Mit Beschluss vom 29. Oktober 2001 erklärte sich das Amtsgericht Osterholz-Scharmbeck für örtlich unzuständig und verwies den Rechtsstreit auf Antrag des Klägers an das Amtsgericht Königs Wusterhausen (Bl. 111 GA). Durch Beschluss vom 16. Januar 2002 lehnte das Amtsgericht Königs Wusterhausen die Übernahme des Verfahrens ab und legte die Akten dem Oberlandesgericht Celle zur Zuständigkeitsbestimmung gemäß § 36 Abs. 1 Nr. 6, Abs. 2 ZPO vor (Bl. 124 GA).

II.

Nach der Kompetenzleugnung beider beteiligten Gerichte war das Amtsgericht Osterholz-Scharmbeck gemäß § 36 Abs. 1 Nr. 6, Abs. 2 ZPO als zuständiges Gericht zu bestimmen. Das Amtsgericht Königs Wusterhausen ist gemäß § 281 Abs. 2 Satz 5 ZPO an den Verweisungsbeschluss des Amtsgerichts Osterholz-Scharmbeck vom 29. Oktober 2001 nicht gebunden.

1. Der Verweisungsbeschluss des Amtsgerichts Osterholz-Scharmbeck ist, was die Richterin nachträglich erkannt und auch unumwunden aktenkundig gemacht hat, rechtsfehlerhaft und entgegen der Ansicht des Amtsgerichts Osterholz-Scharmbeck auch objektiv willkürlich.

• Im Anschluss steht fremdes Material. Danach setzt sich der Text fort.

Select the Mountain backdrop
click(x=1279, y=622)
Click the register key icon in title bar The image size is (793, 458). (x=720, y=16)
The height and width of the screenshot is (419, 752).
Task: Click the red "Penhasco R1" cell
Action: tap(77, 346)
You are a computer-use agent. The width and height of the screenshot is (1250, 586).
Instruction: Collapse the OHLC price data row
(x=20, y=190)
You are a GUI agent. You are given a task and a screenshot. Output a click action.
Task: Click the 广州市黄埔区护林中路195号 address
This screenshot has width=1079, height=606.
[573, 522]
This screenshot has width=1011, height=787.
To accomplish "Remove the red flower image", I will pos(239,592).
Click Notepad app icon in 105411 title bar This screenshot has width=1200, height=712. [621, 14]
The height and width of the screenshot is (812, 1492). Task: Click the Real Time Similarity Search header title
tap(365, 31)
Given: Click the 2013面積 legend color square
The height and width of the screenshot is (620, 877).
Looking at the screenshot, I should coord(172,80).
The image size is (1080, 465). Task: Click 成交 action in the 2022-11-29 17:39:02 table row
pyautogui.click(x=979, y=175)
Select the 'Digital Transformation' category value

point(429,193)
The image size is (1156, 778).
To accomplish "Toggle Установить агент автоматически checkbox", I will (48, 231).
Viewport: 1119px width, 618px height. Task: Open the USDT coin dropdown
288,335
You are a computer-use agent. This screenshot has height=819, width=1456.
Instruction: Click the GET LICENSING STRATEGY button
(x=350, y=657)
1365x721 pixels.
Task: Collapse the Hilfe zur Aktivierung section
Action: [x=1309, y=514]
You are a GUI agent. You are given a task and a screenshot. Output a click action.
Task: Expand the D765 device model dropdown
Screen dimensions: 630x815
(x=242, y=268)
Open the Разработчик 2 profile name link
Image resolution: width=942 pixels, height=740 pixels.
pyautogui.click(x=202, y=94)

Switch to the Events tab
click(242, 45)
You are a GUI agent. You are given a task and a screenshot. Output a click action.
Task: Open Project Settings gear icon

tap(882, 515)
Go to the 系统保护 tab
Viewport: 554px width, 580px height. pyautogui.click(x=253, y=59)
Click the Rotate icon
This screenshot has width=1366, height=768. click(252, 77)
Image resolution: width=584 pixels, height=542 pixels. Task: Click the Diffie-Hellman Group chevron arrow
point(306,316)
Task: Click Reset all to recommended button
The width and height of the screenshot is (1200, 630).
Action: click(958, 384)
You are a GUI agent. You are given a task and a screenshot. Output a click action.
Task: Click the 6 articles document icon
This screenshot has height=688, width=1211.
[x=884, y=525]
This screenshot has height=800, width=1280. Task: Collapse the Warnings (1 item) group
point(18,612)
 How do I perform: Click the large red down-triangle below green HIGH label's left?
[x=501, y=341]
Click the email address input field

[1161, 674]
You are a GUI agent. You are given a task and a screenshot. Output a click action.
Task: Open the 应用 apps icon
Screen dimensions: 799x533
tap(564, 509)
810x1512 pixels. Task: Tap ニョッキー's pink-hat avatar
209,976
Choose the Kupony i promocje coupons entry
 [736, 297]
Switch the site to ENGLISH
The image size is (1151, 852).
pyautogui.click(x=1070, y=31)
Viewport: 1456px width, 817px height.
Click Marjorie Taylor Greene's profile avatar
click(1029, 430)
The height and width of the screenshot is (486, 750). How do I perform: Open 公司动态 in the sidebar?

Die Bindungswirkung eines Verweisungsbeschlusses gemäß § 281 Abs. 2 Satz 5 ZPO entfällt ausnahmsweise dann, wenn die Verweisung willkürlich ist (Zöller/Greger, ZPO, 22. Aufl., Rn. 17 zu § 281 ZPO). Dies ist nach ständiger Rechtsprechung des Senats dann der Fall, wenn der Kläger im Mahnbescheid oder in der Klageschrift bereits ein ihm zustehendes Wahlrecht ausgeübt hat (vgl. z. B. OLGR Celle 2000, 224). Hiervon hat der Kläger im vorliegenden Sachverhalt Gebrauch gemacht und sein Wahlrecht dahingehend ausgeübt, dass er die Klage beim Amtsgericht Osterholz-Scharmbeck erhoben hat. Mit Zustellung der Klageschrift ist die einmal getroffene Wahl für den Kläger verbindlich und unwiderruflich geworden, es sei denn, beide Parteien beantragen übereinstimmend die Verweisung an ein anderes Gericht (vgl. OLGR Celle 2000, 224). Ein entsprechender übereinstimmender Antrag der Parteien lag nicht vor. Vielmehr hat sich der Beklagte mit Schriftsatz vom 25. Oktober 2001, eingegangen beim Amtsgericht Osterholz-Scharmbeck am 26. Oktober 2001 (Bl. 109 GA), vor Erlass des Verweisungsbeschlusses vom 29. Oktober 2001 (Bl. 111 GA) gegen eine Verweisung ausgesprochen, in dem er die Ansicht vertrat, das Amtsgericht Osterholz-Scharmbeck sei örtlich zuständig.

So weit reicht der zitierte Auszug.